Wednesday, April 26, 2006

Getting a Work Visa

Today's question comes from an Irish reader who moved to Argentina on a work contract and is now in the process of getting his DNI and CUIL. He seemed very confused, so I thought I'd shed some light on his situation.

Reader's Question

I moved here 3 months ago with a company (permanent contract) and they got me a 12 month visa and are applying for my DNI (and CUIL I think) right now. It was all done through lawyers (and broken Spanish and English but thats what I gather). I have asked a few times can I apply for residency when I have my DNI, but I never get a straight answer. Do I need to renew this visa after 12 months? Is it tied to my current position? When I have the DNI, am I home free?

If You Have a Work Visa, You Have Residency

You already have residency. If you have a visa, you have residency. What you have is called "temporary residency". In fact, we both have the same visas -- temporary residency visas. The difference is that your visa is sponsored by a firm and mine is based on the "rentista" concept of an individual who can support himself within the country.

Once you get your DNI, nothing will change. The DNI is just an identity document that allows you to show people that you are a legal resident of the country. In fact, after you get your DNI, you'll note that it will have an expiration date -- it will expire on the same day your visa expires.
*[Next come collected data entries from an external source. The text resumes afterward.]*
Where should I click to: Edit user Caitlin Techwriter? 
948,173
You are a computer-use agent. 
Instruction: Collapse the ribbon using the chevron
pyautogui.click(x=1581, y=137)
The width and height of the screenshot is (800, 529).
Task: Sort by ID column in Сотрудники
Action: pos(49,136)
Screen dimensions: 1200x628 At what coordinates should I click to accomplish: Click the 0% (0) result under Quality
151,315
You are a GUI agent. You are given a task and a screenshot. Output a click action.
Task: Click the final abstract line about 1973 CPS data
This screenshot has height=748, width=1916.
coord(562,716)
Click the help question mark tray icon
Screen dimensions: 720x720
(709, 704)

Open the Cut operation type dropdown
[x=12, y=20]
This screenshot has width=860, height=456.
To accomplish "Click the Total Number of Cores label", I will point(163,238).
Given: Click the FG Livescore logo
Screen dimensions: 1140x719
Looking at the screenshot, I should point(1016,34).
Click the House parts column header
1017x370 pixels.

The simple fact of obtaining a DNI does not give you carte blanche to stay in the country as long as you wish. You'll need to continue to renew your visa each year or you won't have legal status.

Restrictions with Your Working Visa

I didn't know whether or not the work visa was tied to a company, so I asked the people over at ARCA to clarify this. The answer is, yes, the visa is tied to your company. In fact, the permit is actually given to the company, giving them permission to bring a worker in from outside the country. If you leave your job or are fired, you're obligated to leave the country. If you want to change jobs, you'll need to leave the country and your new company will need to start the process all over again.

When you get a work visa, the company is actually taking on the responsibility that you will not become an indigent person and become a burden for the government. That's why the working visa is a petition submitted by the company you're working for. Even though you already had your working visa approved, the problem is that it will expire in 9 months. At this point, you will need to renew your visa. Your firm should do this for you if they want to keep you on as a worker.

Getting a Permanent Visa

There is one glimmer of hope, however. When you go to make the third renewal, your visa lawyer can petition for a permanent visa to be granted instead of a working visa and then you'll avoid the whole visa rigamarole from then on out. Its the equivalent of a "green card" that gives you the right to come and go as you please and live in the country indefinitely. I'm in the middle of doing my second renewal this month and I'll be doing my third renewal around this time next year, so I'll let everyone know how the process works a year from now.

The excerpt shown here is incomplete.